Southeast Missouri State University student publication

Asian or Hispanic: Which one is it? The answer: BOTH!

Posted Tuesday, September 19, 2017, at 4:14 PM

This Friday and Saturday SEMO with host the 5th Asians in the Americas symposium. This symposium also coincides with Hispanic Heritage Month. In fact, Ann Kaneko and Dr. Rudy Guevarra Jr. are both listed as speakers for Hispanic Heritage Month. That confuses many people. You're either Asian or Hispanic, right? You can't be both. And how does American fit in this?

Well, you can be BOTH in America and that is why this symposium was started here at SEMO back in 2012, to discuss why. We have erroneously been trained to think of identity as singular. You get one box to pick and that's all!

Identity is so much more than our feeble brains can understand. Think of your own backgrounds. Where were your grandparents from? Where were your parents from? How do you identify yourself?

You see, let's start with the question "What is America?" We have been trained to see America as the United States. America, is in fact, this entire landmass from Alaska to Patagonia. People from Colombia are American, just as are people from Canada and Guatemala. In many Spanish speaking countries they learn that America is one continent, separated into two parts by he Panama Canal. While we from the US have usurped the term American, many outside the US will take issue with this because they see themselves as American because they live on the American continent.

Ok, so now you're thinking that this is just odd.
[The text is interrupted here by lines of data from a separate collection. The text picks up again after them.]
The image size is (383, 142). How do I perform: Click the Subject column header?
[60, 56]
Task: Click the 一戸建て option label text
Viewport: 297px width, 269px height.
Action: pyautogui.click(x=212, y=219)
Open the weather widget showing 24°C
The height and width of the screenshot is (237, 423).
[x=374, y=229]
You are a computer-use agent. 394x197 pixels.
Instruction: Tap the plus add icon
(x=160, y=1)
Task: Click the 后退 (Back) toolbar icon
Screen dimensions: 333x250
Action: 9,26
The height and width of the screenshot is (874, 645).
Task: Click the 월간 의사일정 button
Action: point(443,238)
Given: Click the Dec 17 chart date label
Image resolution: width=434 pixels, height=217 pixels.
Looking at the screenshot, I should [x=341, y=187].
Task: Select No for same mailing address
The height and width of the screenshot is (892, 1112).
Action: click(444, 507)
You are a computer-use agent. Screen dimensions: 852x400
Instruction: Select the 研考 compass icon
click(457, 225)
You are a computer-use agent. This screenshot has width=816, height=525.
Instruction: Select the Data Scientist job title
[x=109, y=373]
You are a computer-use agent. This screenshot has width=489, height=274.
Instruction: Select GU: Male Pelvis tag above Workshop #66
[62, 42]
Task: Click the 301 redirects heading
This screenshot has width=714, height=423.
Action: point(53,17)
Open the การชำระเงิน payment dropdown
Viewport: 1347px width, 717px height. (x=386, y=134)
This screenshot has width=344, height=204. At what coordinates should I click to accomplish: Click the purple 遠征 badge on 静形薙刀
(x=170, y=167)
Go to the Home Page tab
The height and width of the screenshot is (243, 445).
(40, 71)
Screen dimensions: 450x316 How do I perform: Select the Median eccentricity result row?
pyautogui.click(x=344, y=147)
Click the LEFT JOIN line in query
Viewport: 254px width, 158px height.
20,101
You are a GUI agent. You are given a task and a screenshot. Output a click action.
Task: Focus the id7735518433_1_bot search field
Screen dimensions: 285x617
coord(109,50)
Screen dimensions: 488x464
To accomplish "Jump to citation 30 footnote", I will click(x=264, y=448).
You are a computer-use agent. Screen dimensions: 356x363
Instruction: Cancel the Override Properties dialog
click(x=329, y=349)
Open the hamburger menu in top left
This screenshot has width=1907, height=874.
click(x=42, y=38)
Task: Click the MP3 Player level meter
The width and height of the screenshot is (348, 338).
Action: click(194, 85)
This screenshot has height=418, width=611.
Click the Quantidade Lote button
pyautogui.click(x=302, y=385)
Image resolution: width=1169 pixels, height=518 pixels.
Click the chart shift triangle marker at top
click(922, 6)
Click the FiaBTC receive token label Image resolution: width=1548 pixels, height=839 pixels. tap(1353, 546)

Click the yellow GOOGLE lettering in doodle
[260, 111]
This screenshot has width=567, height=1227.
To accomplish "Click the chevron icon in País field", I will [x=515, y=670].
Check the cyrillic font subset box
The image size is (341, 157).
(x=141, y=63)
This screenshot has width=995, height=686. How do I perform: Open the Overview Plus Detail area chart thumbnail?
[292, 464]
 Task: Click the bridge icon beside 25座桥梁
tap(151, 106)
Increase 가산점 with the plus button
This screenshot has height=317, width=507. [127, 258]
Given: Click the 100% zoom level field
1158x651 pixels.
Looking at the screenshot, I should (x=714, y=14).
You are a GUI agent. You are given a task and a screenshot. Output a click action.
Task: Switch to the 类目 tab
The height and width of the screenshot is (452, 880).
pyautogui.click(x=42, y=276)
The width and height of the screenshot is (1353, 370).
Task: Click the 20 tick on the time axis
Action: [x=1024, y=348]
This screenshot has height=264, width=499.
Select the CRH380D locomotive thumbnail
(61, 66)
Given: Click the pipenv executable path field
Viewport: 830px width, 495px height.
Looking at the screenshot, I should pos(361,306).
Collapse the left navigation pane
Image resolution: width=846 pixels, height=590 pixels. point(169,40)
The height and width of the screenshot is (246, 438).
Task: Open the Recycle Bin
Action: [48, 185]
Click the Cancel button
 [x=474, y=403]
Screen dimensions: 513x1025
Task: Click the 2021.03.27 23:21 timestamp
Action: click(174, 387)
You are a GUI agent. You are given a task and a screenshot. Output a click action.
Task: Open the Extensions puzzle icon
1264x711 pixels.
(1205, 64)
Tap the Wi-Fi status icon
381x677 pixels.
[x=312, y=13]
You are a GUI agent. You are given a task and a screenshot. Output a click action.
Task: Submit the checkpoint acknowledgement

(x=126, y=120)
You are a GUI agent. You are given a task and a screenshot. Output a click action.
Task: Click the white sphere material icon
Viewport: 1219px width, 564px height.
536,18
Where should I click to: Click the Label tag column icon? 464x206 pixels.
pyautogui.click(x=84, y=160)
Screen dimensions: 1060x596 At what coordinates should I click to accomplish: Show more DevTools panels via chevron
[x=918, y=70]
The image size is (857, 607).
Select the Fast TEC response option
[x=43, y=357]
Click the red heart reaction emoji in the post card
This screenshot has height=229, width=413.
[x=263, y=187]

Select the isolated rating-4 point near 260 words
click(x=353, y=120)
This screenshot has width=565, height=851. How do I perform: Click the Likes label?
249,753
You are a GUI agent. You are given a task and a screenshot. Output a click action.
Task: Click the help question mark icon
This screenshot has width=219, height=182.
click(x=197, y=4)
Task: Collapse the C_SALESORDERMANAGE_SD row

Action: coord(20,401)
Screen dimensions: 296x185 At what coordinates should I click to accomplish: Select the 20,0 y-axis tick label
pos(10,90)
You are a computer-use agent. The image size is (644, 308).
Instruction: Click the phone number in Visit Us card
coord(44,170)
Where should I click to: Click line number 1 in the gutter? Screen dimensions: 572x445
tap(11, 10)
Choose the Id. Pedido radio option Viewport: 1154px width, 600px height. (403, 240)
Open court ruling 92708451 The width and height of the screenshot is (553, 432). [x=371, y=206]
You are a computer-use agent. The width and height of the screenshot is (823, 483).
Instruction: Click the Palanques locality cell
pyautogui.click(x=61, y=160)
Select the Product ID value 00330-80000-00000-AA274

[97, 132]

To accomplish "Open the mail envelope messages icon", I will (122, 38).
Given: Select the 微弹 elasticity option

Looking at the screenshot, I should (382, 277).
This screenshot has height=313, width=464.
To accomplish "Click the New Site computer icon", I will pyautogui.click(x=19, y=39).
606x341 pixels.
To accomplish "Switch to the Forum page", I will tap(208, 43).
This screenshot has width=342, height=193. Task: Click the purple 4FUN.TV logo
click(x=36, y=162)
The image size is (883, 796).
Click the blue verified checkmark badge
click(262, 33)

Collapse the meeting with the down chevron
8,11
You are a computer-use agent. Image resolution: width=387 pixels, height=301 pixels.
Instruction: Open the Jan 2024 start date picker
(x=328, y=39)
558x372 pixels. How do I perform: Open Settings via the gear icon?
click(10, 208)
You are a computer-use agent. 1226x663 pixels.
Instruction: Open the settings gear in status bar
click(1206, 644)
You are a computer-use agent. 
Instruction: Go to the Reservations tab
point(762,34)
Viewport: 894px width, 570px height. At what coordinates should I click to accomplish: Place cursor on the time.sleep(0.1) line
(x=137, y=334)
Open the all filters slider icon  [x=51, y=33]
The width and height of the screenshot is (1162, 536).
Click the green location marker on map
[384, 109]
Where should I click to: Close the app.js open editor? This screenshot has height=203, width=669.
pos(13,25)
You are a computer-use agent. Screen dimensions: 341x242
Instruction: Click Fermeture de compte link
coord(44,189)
It may be odd to you, but not to them. The OAS is the Organization of American States which includes EVERYONE! America gets its name from Amerigo Vespucci so indeed everything here in this mass is America.

Asian-Hispanic or Asian-Latinos also come from all areas of this landmass. Waves of migration starting back after Columbus' trip brought people from all over Asia, some willingly but many as "coolie" or contract labor. Countless South Asians, Chinese and Japanese were brought as cheap labor post-abolition of slavery in conditions that mimicked those of the slave trade. As such there are many Americans who have ancestors coming from Europe, Africa and Asia. As my beloved colleague Dr. Bengtson presented during the first symposium, there were Asians in the Americas a REALLY long time ago with the great migration across the Bering Strait.

As you can see, the one box rule won't work for them. And they shouldn't be expected to pick. They can be who they are and develop their identity on THEIR terms, not our understanding or assumptions of who they are.

That's why the presentations this Friday at 3:00 PM in the UC Ballroom are so important. Ann Kaneko is going to talk about the idea of exclusion in the terms of Japanese internment during WWII. She exposes the pain and confusion that this event caused Japanese Americans by presenting it to us through the eyes of a young teenage boy. Her film A Flicker in Eternity tells his story through his words. The presentation that follows at 5:00 PM by Dr. Rudy Guevarra explores the complexity of identity by examining Mexipino identity.

Both of the presentations will make us rethink how we understand the concept of identity and will leave us understanding why you can be an Afro Asian Latino American. Hopefully, it will keep us from making assumptions about the people that we encounter.